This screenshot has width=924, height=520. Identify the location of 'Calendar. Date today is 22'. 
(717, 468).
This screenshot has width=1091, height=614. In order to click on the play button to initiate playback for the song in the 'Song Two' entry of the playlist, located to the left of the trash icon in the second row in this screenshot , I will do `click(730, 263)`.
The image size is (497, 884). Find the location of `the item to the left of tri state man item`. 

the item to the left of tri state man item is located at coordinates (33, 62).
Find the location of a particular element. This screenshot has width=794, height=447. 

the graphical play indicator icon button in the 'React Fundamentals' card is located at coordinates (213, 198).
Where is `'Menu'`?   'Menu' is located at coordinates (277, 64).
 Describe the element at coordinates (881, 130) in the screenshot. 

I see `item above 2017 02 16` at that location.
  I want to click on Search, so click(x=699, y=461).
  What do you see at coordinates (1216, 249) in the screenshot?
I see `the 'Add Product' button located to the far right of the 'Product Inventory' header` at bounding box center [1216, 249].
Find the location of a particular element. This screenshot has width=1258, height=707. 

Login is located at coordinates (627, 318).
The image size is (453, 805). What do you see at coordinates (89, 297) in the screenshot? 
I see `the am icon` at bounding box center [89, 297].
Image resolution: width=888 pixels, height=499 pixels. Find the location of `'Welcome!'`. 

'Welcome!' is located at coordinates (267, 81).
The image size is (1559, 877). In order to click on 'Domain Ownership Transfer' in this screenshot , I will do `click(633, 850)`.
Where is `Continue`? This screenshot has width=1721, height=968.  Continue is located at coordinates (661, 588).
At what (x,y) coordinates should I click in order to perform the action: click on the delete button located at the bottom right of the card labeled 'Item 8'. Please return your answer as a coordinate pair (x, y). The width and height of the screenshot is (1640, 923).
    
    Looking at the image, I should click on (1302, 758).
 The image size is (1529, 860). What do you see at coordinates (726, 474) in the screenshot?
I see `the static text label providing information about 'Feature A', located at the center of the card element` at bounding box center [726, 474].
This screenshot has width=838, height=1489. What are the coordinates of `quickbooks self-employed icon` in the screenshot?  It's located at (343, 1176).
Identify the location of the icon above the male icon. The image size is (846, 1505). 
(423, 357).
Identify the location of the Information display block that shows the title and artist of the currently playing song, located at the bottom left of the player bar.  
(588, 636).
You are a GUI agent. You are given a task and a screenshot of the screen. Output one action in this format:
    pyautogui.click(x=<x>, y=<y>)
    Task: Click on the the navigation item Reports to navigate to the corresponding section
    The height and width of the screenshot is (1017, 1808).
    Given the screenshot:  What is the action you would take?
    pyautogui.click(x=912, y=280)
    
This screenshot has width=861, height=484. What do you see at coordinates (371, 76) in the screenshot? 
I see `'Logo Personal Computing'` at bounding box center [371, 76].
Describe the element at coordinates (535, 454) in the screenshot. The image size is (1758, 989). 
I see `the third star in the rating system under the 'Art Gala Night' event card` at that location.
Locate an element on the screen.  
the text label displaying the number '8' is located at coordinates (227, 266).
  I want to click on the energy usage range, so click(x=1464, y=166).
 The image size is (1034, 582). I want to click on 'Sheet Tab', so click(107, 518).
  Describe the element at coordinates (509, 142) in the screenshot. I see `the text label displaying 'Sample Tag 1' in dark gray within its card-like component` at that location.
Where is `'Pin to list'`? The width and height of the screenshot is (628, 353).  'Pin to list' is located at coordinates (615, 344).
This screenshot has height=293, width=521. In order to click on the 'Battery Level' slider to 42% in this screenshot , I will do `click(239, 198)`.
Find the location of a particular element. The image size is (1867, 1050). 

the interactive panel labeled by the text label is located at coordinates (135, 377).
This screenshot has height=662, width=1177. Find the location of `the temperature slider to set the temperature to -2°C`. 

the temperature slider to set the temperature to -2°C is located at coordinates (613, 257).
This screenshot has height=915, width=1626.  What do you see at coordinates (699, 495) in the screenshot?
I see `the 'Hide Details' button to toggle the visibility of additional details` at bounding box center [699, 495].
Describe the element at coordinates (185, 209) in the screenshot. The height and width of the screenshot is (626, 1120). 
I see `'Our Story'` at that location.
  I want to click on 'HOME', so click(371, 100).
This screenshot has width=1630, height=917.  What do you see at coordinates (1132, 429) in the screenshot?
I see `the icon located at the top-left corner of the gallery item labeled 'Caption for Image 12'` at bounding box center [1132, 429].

■ ■ ■ ■ ■

## Requirements
Go through all the rows above and change "Find the location of" to "Locate" wherever it appears, leaving everything else as it is.

## Solution for this problem
This screenshot has width=924, height=520. Identify the location of 'Calendar. Date today is 22'. 
(717, 468).
This screenshot has width=1091, height=614. In order to click on the play button to initiate playback for the song in the 'Song Two' entry of the playlist, located to the left of the trash icon in the second row in this screenshot , I will do `click(730, 263)`.
The image size is (497, 884). Locate `the item to the left of tri state man item`. 

the item to the left of tri state man item is located at coordinates (33, 62).
Locate a particular element. This screenshot has width=794, height=447. 

the graphical play indicator icon button in the 'React Fundamentals' card is located at coordinates (213, 198).
Where is `'Menu'`?   'Menu' is located at coordinates (277, 64).
 Describe the element at coordinates (881, 130) in the screenshot. 

I see `item above 2017 02 16` at that location.
  I want to click on Search, so click(x=699, y=461).
  What do you see at coordinates (1216, 249) in the screenshot?
I see `the 'Add Product' button located to the far right of the 'Product Inventory' header` at bounding box center [1216, 249].
Locate a particular element. This screenshot has width=1258, height=707. 

Login is located at coordinates (627, 318).
The image size is (453, 805). What do you see at coordinates (89, 297) in the screenshot? 
I see `the am icon` at bounding box center [89, 297].
Image resolution: width=888 pixels, height=499 pixels. Locate `'Welcome!'`. 

'Welcome!' is located at coordinates (267, 81).
The image size is (1559, 877). In order to click on 'Domain Ownership Transfer' in this screenshot , I will do `click(633, 850)`.
Where is `Continue`? This screenshot has width=1721, height=968.  Continue is located at coordinates (661, 588).
At what (x,y) coordinates should I click in order to perform the action: click on the delete button located at the bottom right of the card labeled 'Item 8'. Please return your answer as a coordinate pair (x, y). The width and height of the screenshot is (1640, 923).
    
    Looking at the image, I should click on (1302, 758).
 The image size is (1529, 860). What do you see at coordinates (726, 474) in the screenshot?
I see `the static text label providing information about 'Feature A', located at the center of the card element` at bounding box center [726, 474].
This screenshot has width=838, height=1489. What are the coordinates of `quickbooks self-employed icon` in the screenshot?  It's located at (343, 1176).
Identify the location of the icon above the male icon. The image size is (846, 1505). 
(423, 357).
Identify the location of the Information display block that shows the title and artist of the currently playing song, located at the bottom left of the player bar.  
(588, 636).
You are a GUI agent. You are given a task and a screenshot of the screen. Output one action in this format:
    pyautogui.click(x=<x>, y=<y>)
    Task: Click on the the navigation item Reports to navigate to the corresponding section
    The height and width of the screenshot is (1017, 1808).
    Given the screenshot:  What is the action you would take?
    pyautogui.click(x=912, y=280)
    
This screenshot has width=861, height=484. What do you see at coordinates (371, 76) in the screenshot? 
I see `'Logo Personal Computing'` at bounding box center [371, 76].
Describe the element at coordinates (535, 454) in the screenshot. The image size is (1758, 989). 
I see `the third star in the rating system under the 'Art Gala Night' event card` at that location.
Locate an element on the screen.  
the text label displaying the number '8' is located at coordinates (227, 266).
  I want to click on the energy usage range, so click(x=1464, y=166).
 The image size is (1034, 582). I want to click on 'Sheet Tab', so click(107, 518).
  Describe the element at coordinates (509, 142) in the screenshot. I see `the text label displaying 'Sample Tag 1' in dark gray within its card-like component` at that location.
Where is `'Pin to list'`? The width and height of the screenshot is (628, 353).  'Pin to list' is located at coordinates (615, 344).
This screenshot has height=293, width=521. In order to click on the 'Battery Level' slider to 42% in this screenshot , I will do `click(239, 198)`.
Locate a particular element. The image size is (1867, 1050). 

the interactive panel labeled by the text label is located at coordinates (135, 377).
This screenshot has height=662, width=1177. Locate `the temperature slider to set the temperature to -2°C`. 

the temperature slider to set the temperature to -2°C is located at coordinates (613, 257).
This screenshot has height=915, width=1626.  What do you see at coordinates (699, 495) in the screenshot?
I see `the 'Hide Details' button to toggle the visibility of additional details` at bounding box center [699, 495].
Describe the element at coordinates (185, 209) in the screenshot. The height and width of the screenshot is (626, 1120). 
I see `'Our Story'` at that location.
  I want to click on 'HOME', so click(371, 100).
This screenshot has width=1630, height=917.  What do you see at coordinates (1132, 429) in the screenshot?
I see `the icon located at the top-left corner of the gallery item labeled 'Caption for Image 12'` at bounding box center [1132, 429].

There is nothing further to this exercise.